E assim a coisa segue… A interface era toda via teclado mesmo.  Mas, o Adventure do Atari 2600 não era jogado com joystick? Sim, claro, mas o Atari não tinha teclado! E este estilo de jogo que estamos abordando foi concebido inicialmente para computadores. O Adventure do Atari foi uma brilhante adaptação para o console de um jogo original para mainframes da família PDP-10 chamado ADVENT (a.k.a. Colossal Cave Adventure). Daí o nome Adventure que batizou o gênero.

O amigo retrogamer deve se recordar dos Adventures da LucasArts, como o Full Throtlle e o a série Monkey Island, por exemplo. Suas interfaces não eram tão arcaicas; com o uso do mouse, era só apontar para o ícone ou verbo da ação que queríamos realizar e pronto.

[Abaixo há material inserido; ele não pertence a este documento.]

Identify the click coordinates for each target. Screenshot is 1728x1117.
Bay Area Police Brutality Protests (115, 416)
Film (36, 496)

Porém, o gênero Adventure é muito antigo, tendo surgido na década de 70. O detalhe é que os computadores daquela época não tinham mouse…  Estamos falando da era pré-Apple/Microsoft. Aliás, o Mouse até que existia, mas não passava de um acessório exótico, ninguém via utilidade nele. Lembro do TK-90X ter lançado um mouse no Brasil (Andrey deve lembrar disso ^_^). Todos achavam “legal” o acessório, mas para quê servia isso mesmo, além de brincar de desenhar?

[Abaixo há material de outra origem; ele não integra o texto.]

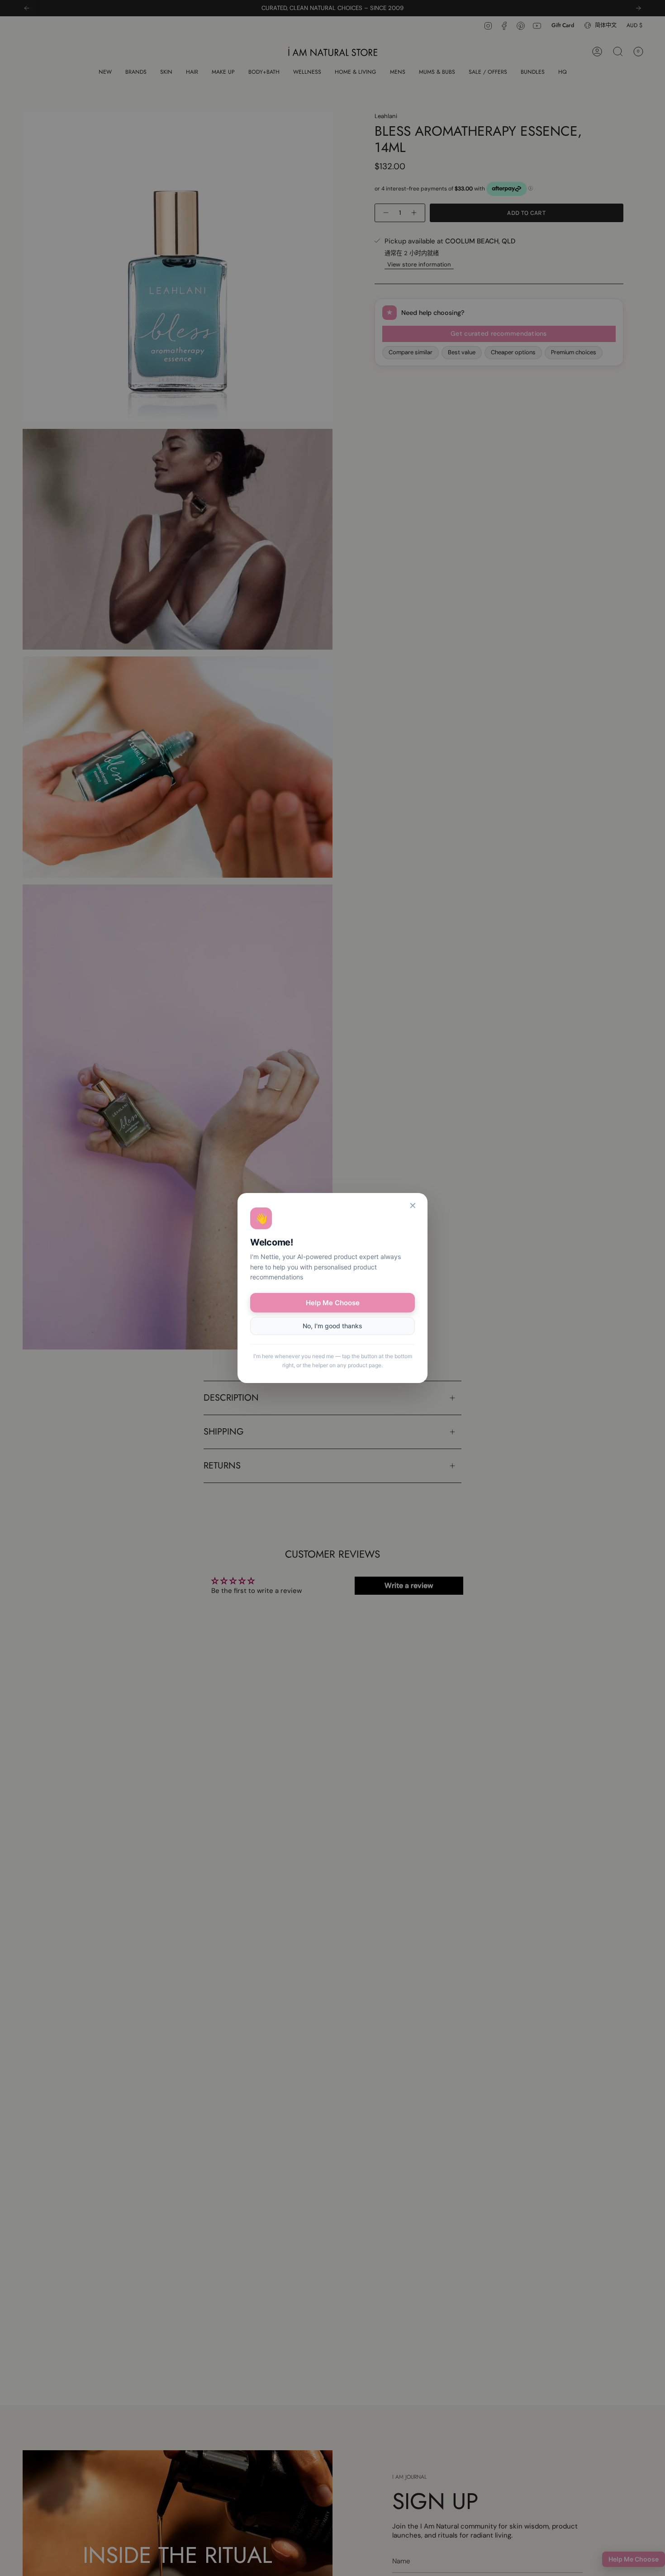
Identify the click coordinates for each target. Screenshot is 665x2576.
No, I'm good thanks (332, 1326)
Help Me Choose (333, 1302)
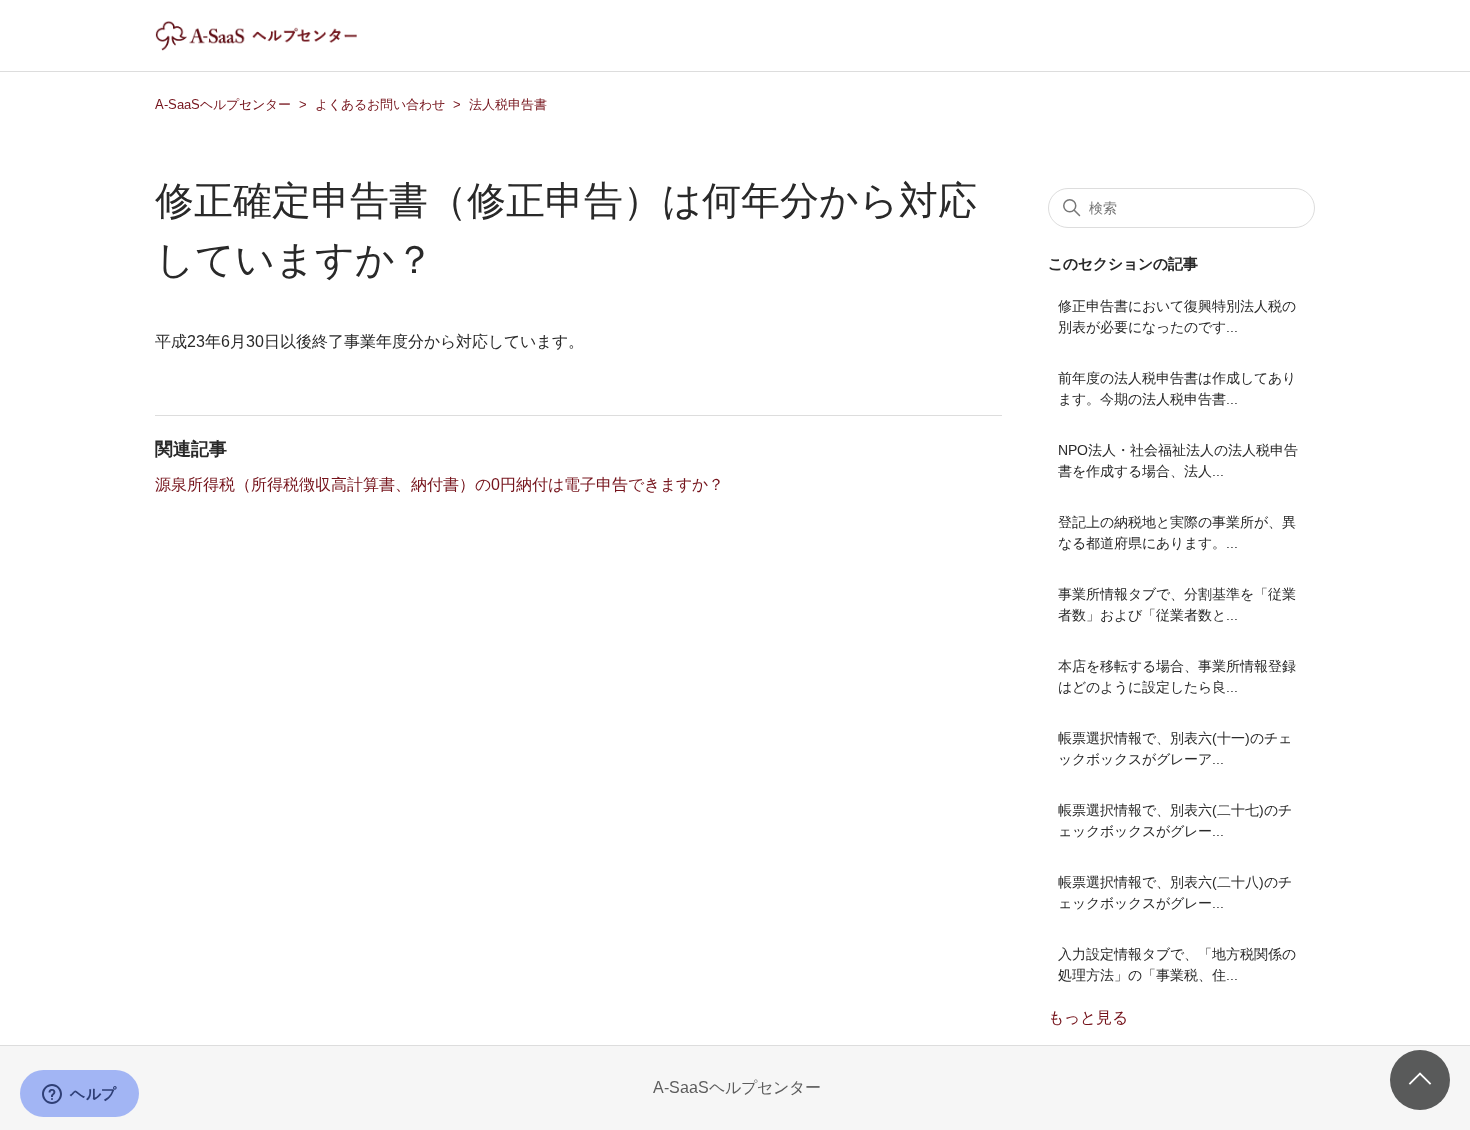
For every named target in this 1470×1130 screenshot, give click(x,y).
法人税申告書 (508, 104)
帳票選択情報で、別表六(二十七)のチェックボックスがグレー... (1175, 820)
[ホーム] (273, 45)
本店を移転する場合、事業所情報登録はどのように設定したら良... (1177, 676)
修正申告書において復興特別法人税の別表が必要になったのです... (1177, 316)
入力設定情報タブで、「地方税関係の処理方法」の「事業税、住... (1177, 964)
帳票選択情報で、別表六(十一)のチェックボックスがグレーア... (1175, 748)
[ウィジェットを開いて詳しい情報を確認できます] (79, 1095)
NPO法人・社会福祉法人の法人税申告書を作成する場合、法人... (1178, 460)
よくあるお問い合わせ (380, 104)
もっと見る (1088, 1017)
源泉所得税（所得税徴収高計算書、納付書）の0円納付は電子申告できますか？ (439, 484)
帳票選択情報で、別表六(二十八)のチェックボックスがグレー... (1175, 892)
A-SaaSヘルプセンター (223, 104)
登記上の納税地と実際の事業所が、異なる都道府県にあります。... (1177, 532)
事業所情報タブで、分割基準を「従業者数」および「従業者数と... (1177, 604)
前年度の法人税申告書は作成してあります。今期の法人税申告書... (1177, 388)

Vou soltar uma polêmica aqui: o mouse dos anos 70/80 é o PSMove atual? Comprei o acessório para o meu PlayStation 3 e até hoje não sei o que fazer com ele ;-)

Made in Brazil

Foi justamente esta categoria de jogos que nos brindou, em minha humilde opinião, com a melhor leva de jogos nacionais já produzida. Como feliz proprietário de um MSX na época, gostaria de compartilhar com vocês alguns destes jogos brazucas que fizeram minha cabeça.

A Lenda da Gávea

Programado pelo guru da minha geração: Renato Degiovani. Este nome era algo como um selo de qualidade para os micreiros da época.

A aventura se baseava na lenda de que, há muito tempo, uma nave alienígena teria caído naquela região devido a uma falha técnica. Os extraterrestres foram resgatados, porém na impossibilidade de levar a nave de volta ao seu planeta, eles resolveram escondê-la no interior da pedra da Gávea para resgatá-la mais tarde. Para marcar o local, esculpiram a face do seu comandante na pedra. Notem que a pedra da Gávea realmente se assemelha a uma face!

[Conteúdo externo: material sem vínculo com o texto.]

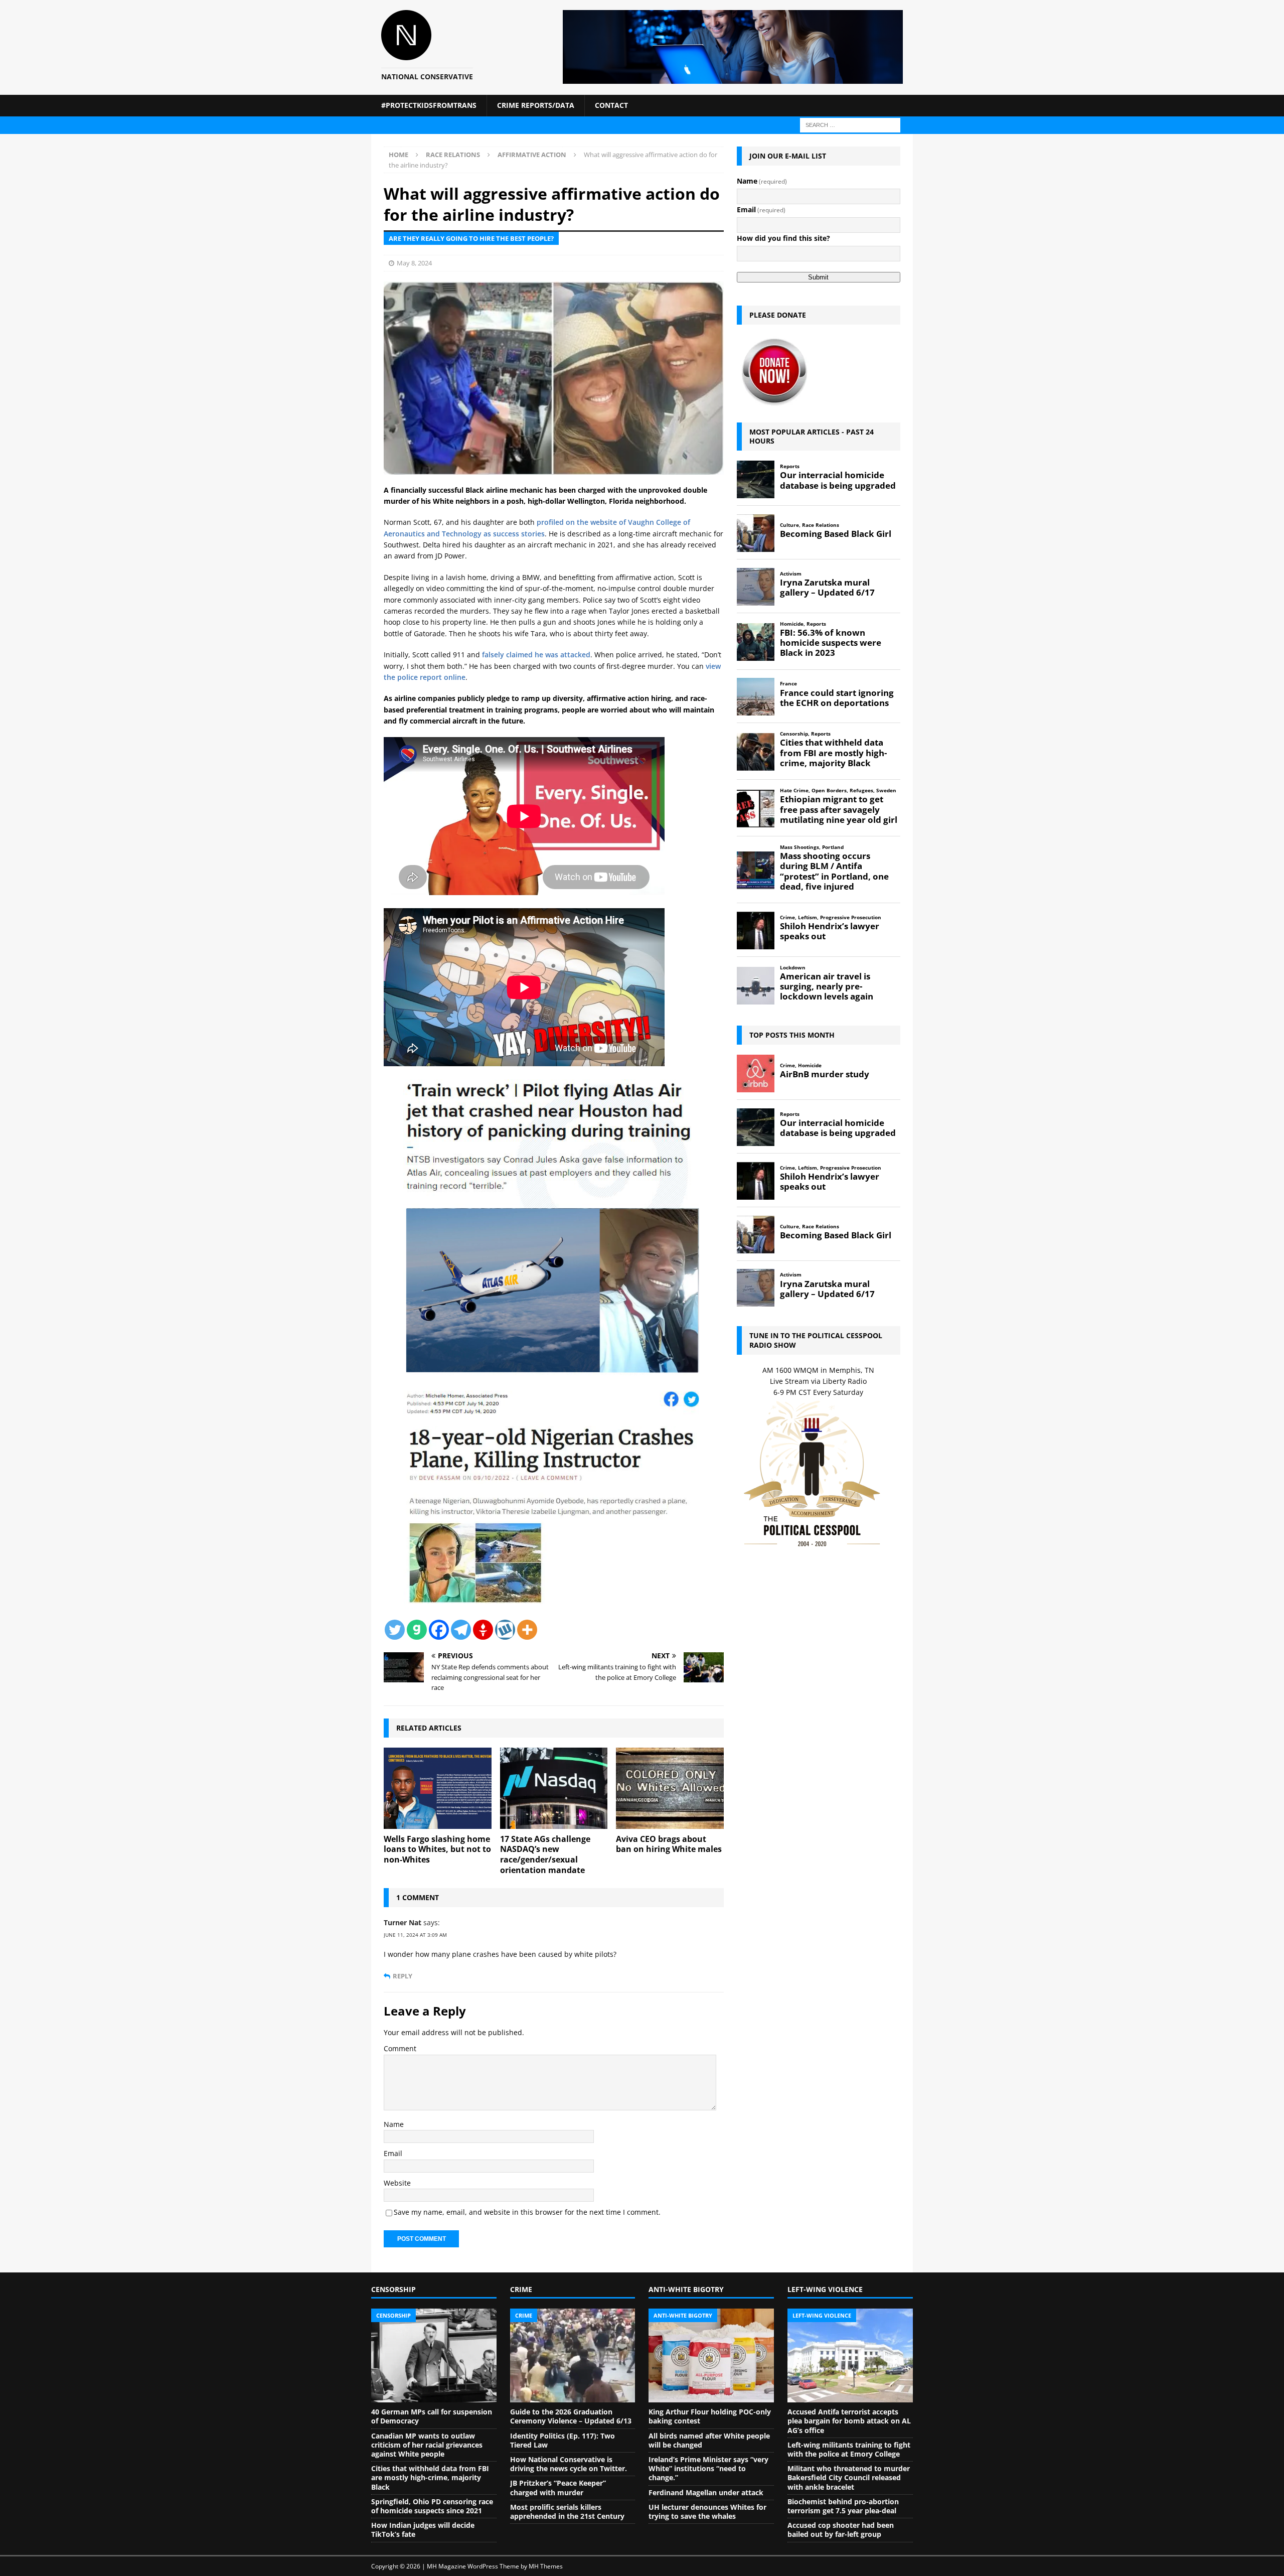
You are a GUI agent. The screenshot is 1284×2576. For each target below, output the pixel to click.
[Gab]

Nossa missão era provar a existência da tal nave no interior da pedra, passando por inúmeros desafios. Fui até o final deste Adventure e obviamente não vou contar para vocês como a história acaba ;-)

Este jogo se destacava muito, sob vários aspectos. Era algo como uma super-produção nacional daquele tempo, um título AAA da nossa terra! Apresentava gráficos lindos feitos por Luis F. Morais. Tudo super caprichado e detalhado.

Havia um longo texto introduzindo a aventura, muito bem escrito. Falava algo sobre o personagem estar sendo vigiado pela CIA, teorias de conspiração e tal. Era empolgante!

O nível de detalhes estava acima dos concorrentes da época. Lembro de rir quando mandei examinar um tubo numa determinada cena e o computador responder: >Tubo de PVC marca Tigre!

Quando mandávamos exibir o nosso inventário, o computador escrevia com o português correto: >Temos uma corda, um maço de cigarros e um jornal. Preocupações que não eram comuns aos jogos da época, acreditem.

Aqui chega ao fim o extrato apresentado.